あの光景をジェイドと、そして彼から知らされているサフィールには繰り返させる気は無い。故に必要以上にイオンの重要性を子どもたちに訴え、彼を守るよう言い含めた。結果、こうやって皆がひとまとまりのまま旅を続けている。
「セフィロトに関して詳しいのはカーティス大佐ですし、今回のように音機関の問題が起きる可能性もありますからガイかネイス博士、どちらかには来て戴かないと困りますのよね」
ナタリアが頬に手を当てながら、停止した昇降機から降りる。しばらく進んだところで、全員の視線が1個所に集中した。

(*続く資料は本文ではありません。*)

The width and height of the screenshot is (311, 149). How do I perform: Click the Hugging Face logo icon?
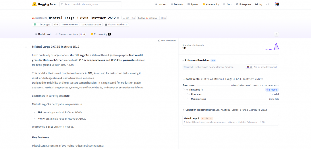point(35,4)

そこには、動力を失った創世暦時代の音機関が鎮座していた。ジェイドだけが『覚えて』いる、『かつて戦った』相手……パッセージリングを修復するために2000年もの間動いていた、整備仕様の機械人形である。
「こいつには悪いことしたな。長いこと、セフィロトを診ていてくれたんだろ」
「でも、自ら動力を差し出してくれたんですのよ。感謝しなくてはいけませんわ」
労るように機体を撫でてやりながら呟いたガイの言葉に、ナタリアは首を振ってから祈るように目を閉じた。
『前回の世界』では、昇降機の動力を手に入れるために自分たちはこの機械人形を相手に戦闘を繰り広げた。だが『今回』、彼はしずしずとジェイドの前に進み出た。自ら動力を明け渡し、何かを語りかけるように僅かな点滅を残して動きを止めたのだ。
彼の意図を汲んだジェイドは動力の移植作業をガイに委ね、ただ機械人形の機体にそっと手を触れて「ありがとうございます」とだけ呟いた。言葉も無く知能や自我の存在も知れないけれど、それでも彼は自分たちの未来のために犠牲になってくれたから。